- Information provided -
%%

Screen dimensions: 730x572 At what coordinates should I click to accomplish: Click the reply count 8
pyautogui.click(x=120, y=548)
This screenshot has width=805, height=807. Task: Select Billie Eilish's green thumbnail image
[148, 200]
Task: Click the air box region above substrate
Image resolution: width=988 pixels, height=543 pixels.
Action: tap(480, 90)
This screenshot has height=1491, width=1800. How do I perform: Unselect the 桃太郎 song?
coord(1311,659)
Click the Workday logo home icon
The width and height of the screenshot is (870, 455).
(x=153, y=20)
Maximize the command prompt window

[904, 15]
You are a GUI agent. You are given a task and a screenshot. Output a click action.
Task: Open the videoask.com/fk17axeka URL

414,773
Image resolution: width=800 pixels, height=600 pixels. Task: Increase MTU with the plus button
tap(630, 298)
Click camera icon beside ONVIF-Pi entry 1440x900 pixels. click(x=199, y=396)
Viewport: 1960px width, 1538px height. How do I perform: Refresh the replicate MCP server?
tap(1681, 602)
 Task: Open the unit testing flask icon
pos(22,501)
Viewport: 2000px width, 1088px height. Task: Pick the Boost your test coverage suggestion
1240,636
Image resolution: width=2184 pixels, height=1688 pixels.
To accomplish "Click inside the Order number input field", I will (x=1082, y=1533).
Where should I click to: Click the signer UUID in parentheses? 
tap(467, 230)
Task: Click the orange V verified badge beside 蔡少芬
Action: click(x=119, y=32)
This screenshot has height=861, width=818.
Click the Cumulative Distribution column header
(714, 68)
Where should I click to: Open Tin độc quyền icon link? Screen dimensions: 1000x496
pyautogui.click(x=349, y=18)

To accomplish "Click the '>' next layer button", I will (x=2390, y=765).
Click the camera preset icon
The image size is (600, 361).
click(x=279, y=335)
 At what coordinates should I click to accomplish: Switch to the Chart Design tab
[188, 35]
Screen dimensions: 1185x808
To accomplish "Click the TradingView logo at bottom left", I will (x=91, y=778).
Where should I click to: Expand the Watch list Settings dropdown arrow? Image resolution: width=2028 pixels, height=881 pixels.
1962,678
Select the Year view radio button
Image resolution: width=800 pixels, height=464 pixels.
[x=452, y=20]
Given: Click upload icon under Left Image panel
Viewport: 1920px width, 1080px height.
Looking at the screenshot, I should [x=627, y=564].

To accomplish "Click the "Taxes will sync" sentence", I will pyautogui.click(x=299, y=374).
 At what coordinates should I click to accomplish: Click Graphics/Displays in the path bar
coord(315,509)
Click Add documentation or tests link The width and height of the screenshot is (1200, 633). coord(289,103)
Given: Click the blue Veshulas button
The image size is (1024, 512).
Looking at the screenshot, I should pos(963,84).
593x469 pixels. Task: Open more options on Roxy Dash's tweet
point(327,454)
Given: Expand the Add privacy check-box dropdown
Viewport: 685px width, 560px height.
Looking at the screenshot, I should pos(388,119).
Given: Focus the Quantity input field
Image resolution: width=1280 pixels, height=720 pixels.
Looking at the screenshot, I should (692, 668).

%%

- Objective -
Reproduce all of the records above line for line, with no change to any character.

- Task answer -
Screen dimensions: 730x572 At what coordinates should I click to accomplish: Click the reply count 8
pyautogui.click(x=120, y=548)
This screenshot has width=805, height=807. Task: Select Billie Eilish's green thumbnail image
[148, 200]
Task: Click the air box region above substrate
Image resolution: width=988 pixels, height=543 pixels.
Action: tap(480, 90)
This screenshot has height=1491, width=1800. How do I perform: Unselect the 桃太郎 song?
coord(1311,659)
Click the Workday logo home icon
The width and height of the screenshot is (870, 455).
(x=153, y=20)
Maximize the command prompt window

[904, 15]
You are a GUI agent. You are given a task and a screenshot. Output a click action.
Task: Open the videoask.com/fk17axeka URL

414,773
Image resolution: width=800 pixels, height=600 pixels. Task: Increase MTU with the plus button
tap(630, 298)
Click camera icon beside ONVIF-Pi entry 1440x900 pixels. click(x=199, y=396)
Viewport: 1960px width, 1538px height. How do I perform: Refresh the replicate MCP server?
tap(1681, 602)
 Task: Open the unit testing flask icon
pos(22,501)
Viewport: 2000px width, 1088px height. Task: Pick the Boost your test coverage suggestion
1240,636
Image resolution: width=2184 pixels, height=1688 pixels.
To accomplish "Click inside the Order number input field", I will (x=1082, y=1533).
Where should I click to: Click the signer UUID in parentheses? 
tap(467, 230)
Task: Click the orange V verified badge beside 蔡少芬
Action: click(x=119, y=32)
This screenshot has height=861, width=818.
Click the Cumulative Distribution column header
(714, 68)
Where should I click to: Open Tin độc quyền icon link? Screen dimensions: 1000x496
pyautogui.click(x=349, y=18)

To accomplish "Click the '>' next layer button", I will (x=2390, y=765).
Click the camera preset icon
The image size is (600, 361).
click(x=279, y=335)
 At what coordinates should I click to accomplish: Switch to the Chart Design tab
[188, 35]
Screen dimensions: 1185x808
To accomplish "Click the TradingView logo at bottom left", I will (x=91, y=778).
Where should I click to: Expand the Watch list Settings dropdown arrow? Image resolution: width=2028 pixels, height=881 pixels.
1962,678
Select the Year view radio button
Image resolution: width=800 pixels, height=464 pixels.
[x=452, y=20]
Given: Click upload icon under Left Image panel
Viewport: 1920px width, 1080px height.
Looking at the screenshot, I should [x=627, y=564].

To accomplish "Click the "Taxes will sync" sentence", I will pyautogui.click(x=299, y=374).
 At what coordinates should I click to accomplish: Click Graphics/Displays in the path bar
coord(315,509)
Click Add documentation or tests link The width and height of the screenshot is (1200, 633). coord(289,103)
Given: Click the blue Veshulas button
The image size is (1024, 512).
Looking at the screenshot, I should pos(963,84).
593x469 pixels. Task: Open more options on Roxy Dash's tweet
point(327,454)
Given: Expand the Add privacy check-box dropdown
Viewport: 685px width, 560px height.
Looking at the screenshot, I should pos(388,119).
Given: Focus the Quantity input field
Image resolution: width=1280 pixels, height=720 pixels.
Looking at the screenshot, I should (692, 668).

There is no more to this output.